Picture Book Review: Lenny & Lucy by Philip C. Stead and Erin E. Stead
Review: Lenny & Lucy by Philip C. Stead, illus. Erin E. Stead
Source: Hardcopy courtesy of Raincoast Books. Thank you!
Publication: October 6, 2015 by Roaring Brook Press
Peter and his father are moving to a new house beyond the dark unfriendly woods. When they arrive at their new home, Peter wants to turn back. Fortunately, he has Harold for company, but Harold is just a dog and can’t help Peter. Scared of the things hidden in the woods, Peter makes a tall pile of pillows. He stiches and sews. He pushes and pulls. And when he is done, he has Lenny, Guardian of the Bridge, to protect him and Harold.
Lenny is a good guard but Peter worries that Lenny will get lonely out by the woods all by himself, so he makes Lucy, who is a good friend. Together, Lenny, Lucy, Peter, and Harold discover that this new place isn’t so scary after all.
There are certain pairings of author-illustrator that I, quite simply, anticipate and cherish. After my first reading of Caldecott Medal Winner A Sick Day for Amos McGee, I knew that the Steads’ joint work would be a pairing that I would always look forward to; their next joint picture book, Bear Has a Story to Tell further cemented that. For their third work together, Lenny & Lucy, the Steads’ have crafted another stunning picture book: a gentle, unusual and enchanting work that shines in its story and artwork.
Picture books that I read over and over again, or those that I think and wonder about, are often with undercurrents of whimsy and/or strange. Think of Sam and Dave Dig a Hole. The Dark. Black Dog. Or Extra Yarn. Or Where the Wild Things Are. Or This Is Sadie. There are elements in all of the aforementioned which mark the way for closer readings, second or third readings, and studying of the artwork. In Lenny & Lucy, the combination of Erin E. Stead’s distinct style and careful palette with Philip C. Stead’s softly melancholy yet hopeful story are just right.
At its heart a story about friendship, Lenny & Lucy also approaches subject matters such as fear, loneliness after moving, and hope. When a young boy named Peter and his dependable dog Harold meet their new home, readers are immersed into a world of trees, of quiet, of dark woods, and of unknown ‘terrible things’. For their protection, Peter builds Lenny, Guardian of the Bridge, out of pillows and blankets, to keep danger over the bridge and away from their home, deep in the woods. After both Peter and Harold lose sleep at the possibility of Lenny being lonely, Lucy is crafted to keep them all company, leading the way to some marvelous- not so scary- happenings.
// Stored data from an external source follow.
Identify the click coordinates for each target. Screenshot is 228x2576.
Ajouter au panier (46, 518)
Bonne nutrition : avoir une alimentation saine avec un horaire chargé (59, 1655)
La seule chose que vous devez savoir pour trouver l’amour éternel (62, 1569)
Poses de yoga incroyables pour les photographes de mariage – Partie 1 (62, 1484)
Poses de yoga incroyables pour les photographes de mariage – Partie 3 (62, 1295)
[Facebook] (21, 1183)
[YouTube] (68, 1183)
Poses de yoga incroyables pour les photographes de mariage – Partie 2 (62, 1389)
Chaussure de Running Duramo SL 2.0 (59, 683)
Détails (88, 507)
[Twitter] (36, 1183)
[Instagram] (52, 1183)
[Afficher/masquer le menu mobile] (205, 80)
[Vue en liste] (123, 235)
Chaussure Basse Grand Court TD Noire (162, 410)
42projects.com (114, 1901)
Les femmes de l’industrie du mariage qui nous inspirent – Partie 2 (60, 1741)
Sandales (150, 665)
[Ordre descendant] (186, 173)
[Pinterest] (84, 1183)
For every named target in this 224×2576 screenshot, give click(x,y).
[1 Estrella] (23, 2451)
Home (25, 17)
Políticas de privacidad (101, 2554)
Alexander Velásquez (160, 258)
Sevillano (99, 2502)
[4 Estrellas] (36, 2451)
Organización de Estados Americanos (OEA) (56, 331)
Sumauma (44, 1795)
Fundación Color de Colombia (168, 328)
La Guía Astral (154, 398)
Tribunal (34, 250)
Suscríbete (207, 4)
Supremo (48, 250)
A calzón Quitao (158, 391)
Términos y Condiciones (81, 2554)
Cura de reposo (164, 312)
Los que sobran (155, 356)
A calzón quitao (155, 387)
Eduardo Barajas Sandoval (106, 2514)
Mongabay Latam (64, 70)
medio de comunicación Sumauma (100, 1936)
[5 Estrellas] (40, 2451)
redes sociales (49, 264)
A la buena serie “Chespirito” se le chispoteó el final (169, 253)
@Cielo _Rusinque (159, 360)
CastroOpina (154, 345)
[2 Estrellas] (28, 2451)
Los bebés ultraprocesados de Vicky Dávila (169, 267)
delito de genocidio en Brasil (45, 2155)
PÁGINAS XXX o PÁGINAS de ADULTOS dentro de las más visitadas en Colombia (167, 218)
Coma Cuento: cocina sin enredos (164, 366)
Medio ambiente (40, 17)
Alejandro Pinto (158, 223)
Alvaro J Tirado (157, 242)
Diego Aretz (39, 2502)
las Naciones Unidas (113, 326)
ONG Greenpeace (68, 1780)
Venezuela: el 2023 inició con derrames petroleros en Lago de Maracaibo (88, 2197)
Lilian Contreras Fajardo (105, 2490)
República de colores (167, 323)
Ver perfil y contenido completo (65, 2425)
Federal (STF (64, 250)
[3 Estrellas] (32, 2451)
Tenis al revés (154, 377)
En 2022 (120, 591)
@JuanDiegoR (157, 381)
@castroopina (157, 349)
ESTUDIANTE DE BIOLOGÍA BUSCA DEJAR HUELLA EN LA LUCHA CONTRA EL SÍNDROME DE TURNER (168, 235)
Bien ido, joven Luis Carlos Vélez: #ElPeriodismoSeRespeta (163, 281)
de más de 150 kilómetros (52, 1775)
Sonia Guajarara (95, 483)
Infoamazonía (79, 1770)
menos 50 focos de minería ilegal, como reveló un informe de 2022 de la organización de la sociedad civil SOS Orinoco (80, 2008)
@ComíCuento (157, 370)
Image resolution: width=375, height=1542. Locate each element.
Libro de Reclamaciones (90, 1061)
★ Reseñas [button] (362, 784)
Wondrous in style and story, Lenny & Lucy is a terrific picture book that I definitely recommend. Readers who like the work of some authors and illustrators such as Mac Barnett, Sara O’Leary, Jon Klassen, Julie Morstad, or Maurice Sendak (whose titles were mentioned above), might especially enjoy this beautiful title.
I received a copy of this title from Raincoast Books in exchange for an honest review.